Fine Art may be defined as work which is produced as an outcome of your personal experience, rather than that which is created exclusively for a practical function or that which is the outcome of a tightly prescribed brief.


Students will experience a series of initial workshops to broaden knowledge, engage with a variety of traditional media and to challenge the way it can be applied to communicate concepts and ideas. Students will use a variety of mediums including acrylics, coloured inks, pastels and charcoal. Three-dimensional work is produced using plaster, wood, plastics, latex, wire and found material. The work produced may derive from some of these initial starting points still life, portraiture, landscape, abstract, figurative compositions but work can also come from a personal response to an idea, concept or issue.
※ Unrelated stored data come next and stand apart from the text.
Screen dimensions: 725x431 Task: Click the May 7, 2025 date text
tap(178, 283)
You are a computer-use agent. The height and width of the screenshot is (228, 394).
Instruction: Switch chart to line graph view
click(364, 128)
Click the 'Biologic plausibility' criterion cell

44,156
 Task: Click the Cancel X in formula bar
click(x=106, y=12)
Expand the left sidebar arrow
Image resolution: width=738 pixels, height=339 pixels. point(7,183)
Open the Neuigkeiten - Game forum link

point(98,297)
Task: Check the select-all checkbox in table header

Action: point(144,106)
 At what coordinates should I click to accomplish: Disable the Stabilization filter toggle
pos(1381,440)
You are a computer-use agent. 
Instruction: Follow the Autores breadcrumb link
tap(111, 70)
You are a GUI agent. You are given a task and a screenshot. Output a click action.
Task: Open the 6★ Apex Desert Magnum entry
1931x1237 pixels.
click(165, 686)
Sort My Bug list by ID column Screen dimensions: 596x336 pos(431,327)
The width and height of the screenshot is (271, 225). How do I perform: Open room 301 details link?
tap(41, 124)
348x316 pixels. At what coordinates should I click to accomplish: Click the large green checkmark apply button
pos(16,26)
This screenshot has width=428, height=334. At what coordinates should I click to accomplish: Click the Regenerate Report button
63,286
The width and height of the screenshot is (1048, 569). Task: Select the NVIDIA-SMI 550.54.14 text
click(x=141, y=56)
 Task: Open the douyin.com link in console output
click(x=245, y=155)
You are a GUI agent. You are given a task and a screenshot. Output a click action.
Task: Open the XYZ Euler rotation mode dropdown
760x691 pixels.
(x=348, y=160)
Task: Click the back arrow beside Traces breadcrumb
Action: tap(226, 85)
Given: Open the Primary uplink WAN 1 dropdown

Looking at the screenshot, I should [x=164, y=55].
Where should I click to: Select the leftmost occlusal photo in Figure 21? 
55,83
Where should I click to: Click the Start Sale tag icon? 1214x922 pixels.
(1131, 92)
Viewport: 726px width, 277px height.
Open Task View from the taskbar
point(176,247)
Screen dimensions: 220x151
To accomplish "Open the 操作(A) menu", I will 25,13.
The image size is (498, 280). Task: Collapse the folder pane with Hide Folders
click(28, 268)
Component 1: Personal Investigation (60% of the A Level) Students present an individual project based on a personal idea or genre which can be presented in a sketchbook or online portfolio and includes written work of 1000 to 3000 words which supports practical work.

Component 2: Externally Set Assignment (40% of the A Level) Students respond to a stimulus issued by Eduqas and a body of work is produced on one of the visual or written briefs. The finished outcome or series of outcomes are created during a 15 hour period of supervised time.

(Exam board – WJEC Eduqas)
(Specification code: A651QS)

The theme for your Personal Investigation is chosen by you. Throughout the Investigation you will produce a research sketchbook, which includes investigation of the work of artists that inform your own work. Studio sessions are complemented by lectures, study visits to galleries and museums. A programme of workshops teach a range of 2D and 3D skills during the initial stages of the course. Work is assessed on a continual tutorial basis with feedback so that you can develop your own personal skills and ideas.

Formal assessments and feedback take place on a regular basis throughout the course.

The processes you will learn as part of this course include:

  • painting & drawing (using ink, paint, pencil, pastel)
  • mixed media (using both 2D and 3D materials)
  • printmaking (including monoprinting and screenprinting)
  • sculpture (using plaster, wood, plastic, wire, clay and found objects)
  • photography
  • video making and editing

The development work and outcomes that you will produce on the course include:

  • paintings and drawings
  • sculpture
  • photography
  • installation
  • video and or/audio

Entry requirements

Minimum entry requirements are GCSE grade 4 in English as well as a genuine interest in Art. It is advisable to have studied a creative subject at GCSE in Art or Media; grade 4 or above is required.

Students wishing to study Fine Art who do not have an art based GCSE will still be considered. A GCSE grade 5 is a minimum requirement if you want to take two or more art and design subjects.

Anyone wishing to do this should speak to a member of the art department during enrolment.

Fine Art is a good basis for development of skills before progression to the one year full-time post A-level course – BTEC Diploma in Foundation Studies in Art & Design. Students on this course have progressed to prestigious Higher Education Art & Design courses throughout the UK, including Goldsmiths College (University of London), Central St Martins (London College of Arts), Kingston University, Glasgow School of Art and Leeds Arts University.

Students from the Fine Art course go on to a range of careers within the creative industries including becoming artists. They also work as curators, in Gallery & Museum exhibition teams, in community arts, as archivists, architects and art educators, and a host of other creative settings.

Fine art is a great subject to combine with other creative subjects including; Photography, Graphics, Textiles, Media and Film Studies. Also, in previous years students have studied a variety of subjects alongside photography such as; English Literature, History, Business studies, languages and sociology.